Kordofan, in addition to lacking sweetness, is tough to eat because of a high flesh soluble solids level. That prevents it from melting in the mouth like modern watermelon, which bursts with sweetness from the double dose of the CITST2 gene. The sweet gene duplication became a fixture in cultivars, as did a high “total soluble solids content” – the fruit is large.

The watermelon ancestor Kordofan also falls short in percent solids, which is mostly sucrose, measured with the Brix standard. For sweet corn the standard is 6 to 24, with 24 being excellent. Watermelons and plums have Brix scores of 9 to 15. Kordofan’s Brix of .2 to 3.2 is far below what’s considered to be a sweet fruit.

Conclude the researchers, “Our Citrullus super-pangenome provides insights into watermelon evolution and domestication and serves as a comprehensive resource for researchers and breeders to mine and utilize genes in cultivated and wild watermelon species.”

CODA: APPS

What else has agriculture inadvertently bred out of crops and domesticated animals that we might use? Consider domestic dogs, their genomes selected to the extreme.

Another DNA Science post from about a year ago considered borrowing from the genomes of poodles to fashion the aussiedoodle, bassetoodle, bernedoodle, chipoo, doxiepoo, Irish doodle, poochon, rottle, and shihpoo, altogether some 50 variations on the theme. The diverse doodles share the trademark tight curly fur, but vary in size, color, head shape, and hard-to-quantify traits such as “confident yet affectionate, but also active and deceivingly athletic.” I wonder what has been bred out of their gene pool.

Doodles arise from breeding, of course. But I also wondered how biotechnology might be used in agriculture to more precisely alter the genome to fashion traits of use to us. Consider red meat.

Might we find a biotech way to remove sialic acid (a type of sugar) from the muscle cell surfaces of beef, pork, and lamb, rendering their flesh less likely to cause inflammation in human carnivores? Sialic acid on our cell surfaces is slightly different than versions on muscle cells of cattle, pigs, and sheep and others such as goat, deer, and kangaroo.
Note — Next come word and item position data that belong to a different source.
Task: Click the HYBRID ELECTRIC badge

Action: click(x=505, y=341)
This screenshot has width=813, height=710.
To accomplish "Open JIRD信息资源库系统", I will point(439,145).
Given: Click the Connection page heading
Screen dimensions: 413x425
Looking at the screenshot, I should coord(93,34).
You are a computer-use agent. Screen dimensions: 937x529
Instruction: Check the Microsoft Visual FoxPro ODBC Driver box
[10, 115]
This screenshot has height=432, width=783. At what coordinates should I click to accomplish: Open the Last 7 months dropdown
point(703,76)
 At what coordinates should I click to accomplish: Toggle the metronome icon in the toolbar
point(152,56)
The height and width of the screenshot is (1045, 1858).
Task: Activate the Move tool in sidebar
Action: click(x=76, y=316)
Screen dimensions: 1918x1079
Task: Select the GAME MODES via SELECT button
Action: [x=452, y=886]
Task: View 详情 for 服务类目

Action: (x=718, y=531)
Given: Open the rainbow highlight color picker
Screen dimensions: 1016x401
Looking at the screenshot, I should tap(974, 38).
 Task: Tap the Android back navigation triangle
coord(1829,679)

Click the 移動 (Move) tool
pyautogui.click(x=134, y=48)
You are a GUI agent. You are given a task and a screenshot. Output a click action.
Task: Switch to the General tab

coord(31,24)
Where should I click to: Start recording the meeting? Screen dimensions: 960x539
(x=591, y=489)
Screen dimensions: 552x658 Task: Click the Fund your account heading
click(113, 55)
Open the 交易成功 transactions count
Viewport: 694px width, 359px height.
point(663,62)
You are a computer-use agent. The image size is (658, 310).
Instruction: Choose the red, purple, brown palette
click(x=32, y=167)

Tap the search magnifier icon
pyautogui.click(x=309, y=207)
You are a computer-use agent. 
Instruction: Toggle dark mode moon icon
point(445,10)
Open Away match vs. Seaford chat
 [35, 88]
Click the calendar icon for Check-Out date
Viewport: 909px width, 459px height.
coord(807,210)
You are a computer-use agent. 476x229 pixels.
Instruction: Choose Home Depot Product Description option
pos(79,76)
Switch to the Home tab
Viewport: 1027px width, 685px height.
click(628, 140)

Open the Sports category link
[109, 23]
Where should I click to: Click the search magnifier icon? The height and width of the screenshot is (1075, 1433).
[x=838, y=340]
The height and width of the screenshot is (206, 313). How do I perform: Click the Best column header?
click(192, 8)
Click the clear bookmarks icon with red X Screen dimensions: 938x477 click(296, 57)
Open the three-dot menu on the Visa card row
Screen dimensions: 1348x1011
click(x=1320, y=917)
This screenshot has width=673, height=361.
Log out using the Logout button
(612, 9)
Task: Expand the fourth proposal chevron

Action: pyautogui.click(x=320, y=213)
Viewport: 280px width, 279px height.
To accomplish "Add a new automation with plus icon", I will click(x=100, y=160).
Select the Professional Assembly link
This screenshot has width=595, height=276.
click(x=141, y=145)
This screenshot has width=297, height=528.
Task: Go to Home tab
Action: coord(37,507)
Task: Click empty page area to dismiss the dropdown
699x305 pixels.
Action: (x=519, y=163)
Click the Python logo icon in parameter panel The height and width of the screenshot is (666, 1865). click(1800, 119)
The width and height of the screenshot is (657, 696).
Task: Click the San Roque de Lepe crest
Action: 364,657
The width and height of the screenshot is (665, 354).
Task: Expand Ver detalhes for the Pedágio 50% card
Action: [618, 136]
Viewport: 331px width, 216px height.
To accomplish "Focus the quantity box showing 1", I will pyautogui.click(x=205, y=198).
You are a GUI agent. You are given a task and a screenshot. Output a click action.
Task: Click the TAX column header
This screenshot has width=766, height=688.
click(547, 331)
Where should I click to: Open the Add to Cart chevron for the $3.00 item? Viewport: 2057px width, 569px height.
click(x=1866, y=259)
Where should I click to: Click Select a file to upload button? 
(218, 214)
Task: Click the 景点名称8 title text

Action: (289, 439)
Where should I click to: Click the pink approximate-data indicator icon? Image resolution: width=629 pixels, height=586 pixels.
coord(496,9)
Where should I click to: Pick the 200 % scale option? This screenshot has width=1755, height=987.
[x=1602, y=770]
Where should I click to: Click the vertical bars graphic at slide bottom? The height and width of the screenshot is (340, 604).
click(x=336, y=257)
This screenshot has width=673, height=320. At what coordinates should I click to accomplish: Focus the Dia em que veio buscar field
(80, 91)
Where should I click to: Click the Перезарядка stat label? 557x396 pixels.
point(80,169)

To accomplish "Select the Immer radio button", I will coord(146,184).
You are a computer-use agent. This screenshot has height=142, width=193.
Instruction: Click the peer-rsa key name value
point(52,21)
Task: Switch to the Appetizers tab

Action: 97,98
The cells of these animals make an enzyme that dismantles their form of sialic acid, but our cells make a different form that can’t handle the sugar. Instead, the human immune system reacts to sialic acid on these red meats with its inflammatory response. Over time, eating lots of hamburgers, steaks, and ribs raises risks of developing cardiovascular disease, arthritis, and cancer.

Could we engineer-out the molecules of organisms that irk us, such as ragweed, peanuts, wasps and bees, like CRISPR renders infertile malaria-spreading mosquitoes?

Returning to watermelon, I think it’s fascinating that genomics can now be overlaid on the classic plant breeding of agriculture to illuminate the origins of this summer flavor favorite.